Gesundheit geht vor
Jan van Aken wird zum Parteitag im Juni als Ko-Vorsitzender der Linken zurücktreten. Grund dafür sind gesundheitliche Probleme, wie er am Mittwoch mitteilte. Konkrete Details zu seiner Erkrankung gab er nicht preis, betonte aber, dass es keinen Anlass zu großer Sorge gebe. Es handele sich nicht um eine lebensbedrohliche Krankheit.
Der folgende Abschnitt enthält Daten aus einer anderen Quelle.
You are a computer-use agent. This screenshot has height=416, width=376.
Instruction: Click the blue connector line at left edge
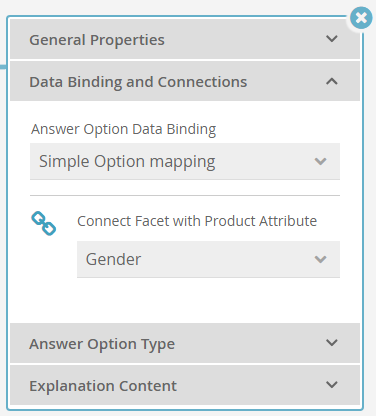click(x=3, y=67)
Dennoch sei es für ihn an der Zeit, sich um seine Gesundheit zu kümmern.
Zuversicht für die Zukunft
Van Aken kündigte an, sein Mandat im Deutschen Bundestag bis zum Ende der laufenden Legislaturperiode auszuüben. Auch danach wolle er der Partei im Rahmen des Möglichen zur Verfügung stehen. Der Schritt falle ihm nicht leicht, und er werde die Zusammenarbeit mit seiner Co-Vorsitzenden Ines Schwerdtner vermissen. Trotz der persönlichen Herausforderung zeigte sich van Aken optimistisch für die Zukunft der Linken. Er verwies auf Erfolge bei vier zurückliegenden Wahlen in diesem Jahr, bei denen die Partei deutliche Zugewinne verzeichnen konnte. Auch der Mitgliederzuwachs und die bundesweite Stärkung von Themen wie Mietendeckel und Vermögensteuer stimmten ihn zuversichtlich, dass die Linke in den kommenden Jahren eine größere Rolle in der deutschen Politik spielen werde.